È visitabile per il pubblico gratuitamente fino al 1° marzo 2024, dalle ore 9 alle ore 17, e supportata da visite guidate a cura di giovani studenti volontari.

Realizzata nel 2022 per il Meeting di Rimini da Libera Associazione Forense, Centro Studi Rosario Livatino e Centro Culturale Il Sentiero, scandaglia attentamente ogni aspetto della formazione, dell’operato professionale e del costante accostamento alla fede.

L’esposizione si compone di pannelli dedicati alla formazione ed al contesto in cui il giudice Livatino è vissuto (un contesto connotato dall’imperversare di una diffusa e feroce criminalità a cavallo tra gli anni ‘80 e ‘90), al suo lavoro come magistrato presso la Procura di Agrigento prima e presso il Tribunale penale della medesima città poi, al suo martirio - ampio spazio è dedicato anche alla figura di Piero Nava, il testimone che con il suo insostituibile contributo consentì alla magistratura inquirente la rapida individuazione degli autori materiali dell’omicidio ed in seguito dei mandanti. Ed infine alla beatificazione e al lascito che Livatino consegna a tutti noi con la sua testimonianza di vita.

Gli eventi collaterali

“La mostra si svilupperà su quattro giorni. Mercoledì 28 febbraio ben 180 studenti delle scuole superiori incontreranno il procuratore Curcio ed il presidente Garofalo per raccontarsi reciprocamente la necessità di affermare oggi con forza che la legalità nasce dal comportamento di ciascuno di noi.
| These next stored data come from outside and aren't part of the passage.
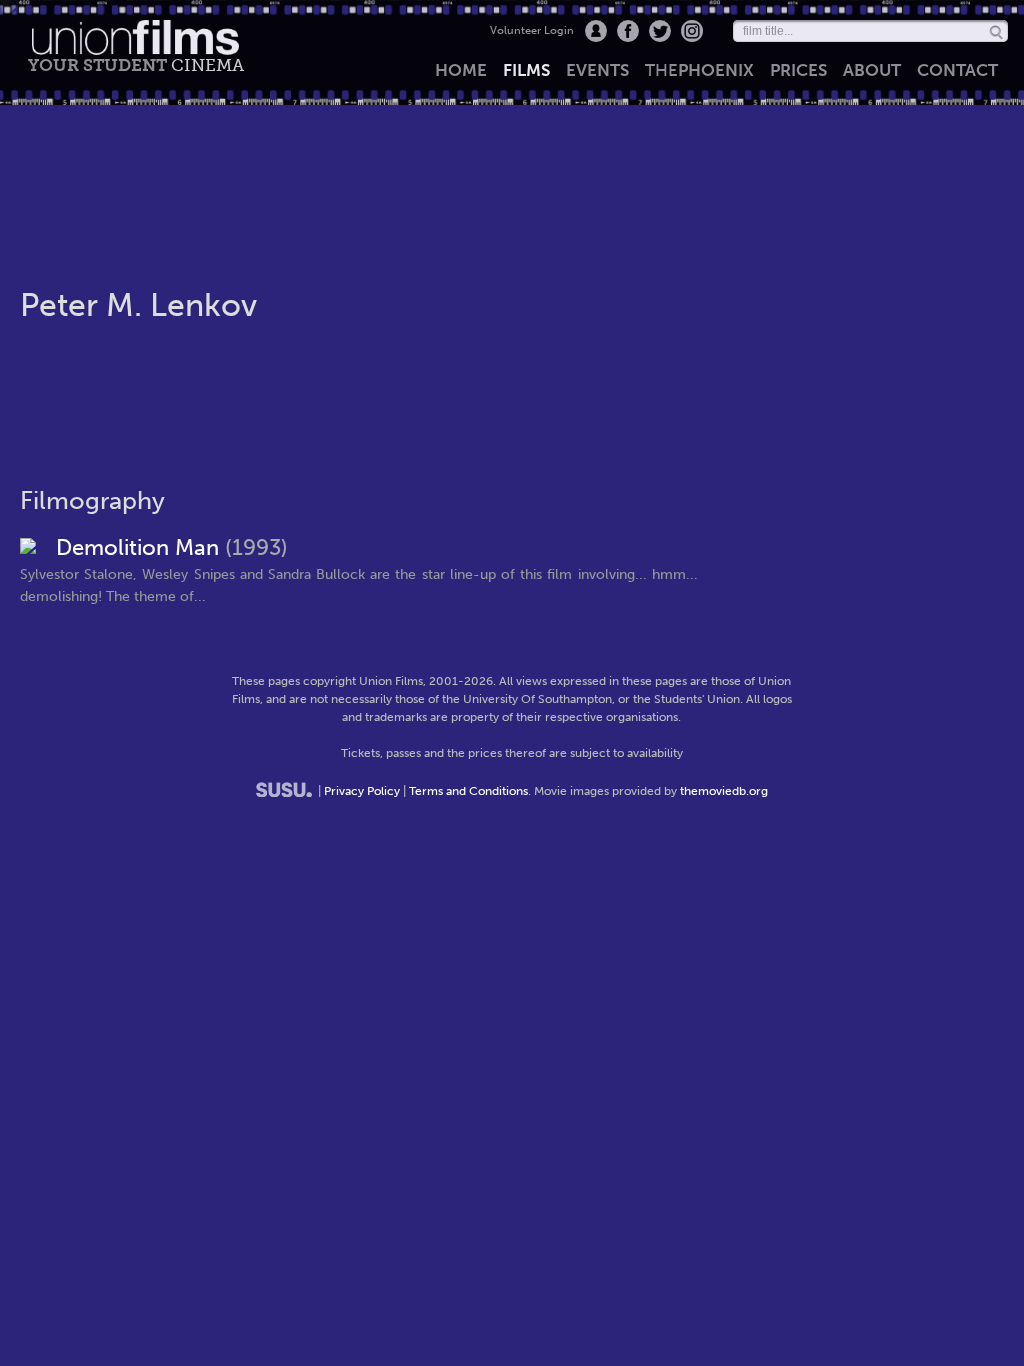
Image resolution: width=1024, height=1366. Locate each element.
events (597, 70)
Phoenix (699, 70)
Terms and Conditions (468, 791)
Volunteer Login (532, 30)
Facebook (628, 31)
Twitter (660, 31)
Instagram (692, 31)
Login (596, 31)
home (461, 70)
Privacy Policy (362, 791)
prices (798, 70)
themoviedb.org (724, 791)
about (872, 70)
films (526, 70)
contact (957, 70)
Si tratta di un processo che ci mette in gioco per primi. Giovedì 29 febbraio invece, a partire dalle 17, è prevista la visita della Vita Consacrata, alla presenza dei religiosi della Diocesi. Infine, venerdì 1° marzo il Tribunale ospiterà la tavola rotonda “Il bene comune e il prendersi cura”, perché anche sull’ambiente e sull’educazione si parte sempre dal mettersi in gioco per primi” – ha illustrato il Presidente diocesano dell’Azione Cattolica Luca Torcasio.